=== Your task ===
All lines in the records that carry the string "accomplish" are to be shown.

(Collected data entries)

☆ ☆ ☆ ☆

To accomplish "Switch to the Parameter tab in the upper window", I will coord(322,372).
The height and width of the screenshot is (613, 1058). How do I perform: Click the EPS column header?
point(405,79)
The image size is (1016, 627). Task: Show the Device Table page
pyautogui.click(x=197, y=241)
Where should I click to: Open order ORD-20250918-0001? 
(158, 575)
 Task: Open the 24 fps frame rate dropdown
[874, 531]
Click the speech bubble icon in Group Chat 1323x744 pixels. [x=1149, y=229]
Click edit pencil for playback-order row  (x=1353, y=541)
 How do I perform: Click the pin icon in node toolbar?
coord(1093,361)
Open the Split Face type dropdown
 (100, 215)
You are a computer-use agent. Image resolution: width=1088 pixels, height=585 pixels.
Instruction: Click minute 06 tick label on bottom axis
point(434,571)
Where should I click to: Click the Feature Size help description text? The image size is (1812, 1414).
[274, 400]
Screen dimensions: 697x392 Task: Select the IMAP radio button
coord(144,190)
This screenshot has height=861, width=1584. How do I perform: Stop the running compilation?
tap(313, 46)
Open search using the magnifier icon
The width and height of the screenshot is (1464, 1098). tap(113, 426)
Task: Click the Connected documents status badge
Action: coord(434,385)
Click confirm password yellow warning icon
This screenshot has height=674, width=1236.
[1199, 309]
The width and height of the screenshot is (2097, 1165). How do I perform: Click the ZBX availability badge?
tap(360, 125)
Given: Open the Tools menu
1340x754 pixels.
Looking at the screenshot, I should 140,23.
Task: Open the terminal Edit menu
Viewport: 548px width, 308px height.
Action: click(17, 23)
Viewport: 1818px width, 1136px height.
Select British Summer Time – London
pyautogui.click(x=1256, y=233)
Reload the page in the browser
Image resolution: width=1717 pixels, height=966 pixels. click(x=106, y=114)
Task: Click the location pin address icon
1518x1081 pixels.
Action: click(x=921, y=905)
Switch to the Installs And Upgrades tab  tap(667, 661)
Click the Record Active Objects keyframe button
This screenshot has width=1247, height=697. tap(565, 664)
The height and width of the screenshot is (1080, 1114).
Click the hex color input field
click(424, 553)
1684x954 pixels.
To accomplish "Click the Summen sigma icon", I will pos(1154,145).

☆ ☆ ☆ ☆

=== Output for this exercise ===
To accomplish "Switch to the Parameter tab in the upper window", I will coord(322,372).
To accomplish "Click the Summen sigma icon", I will pos(1154,145).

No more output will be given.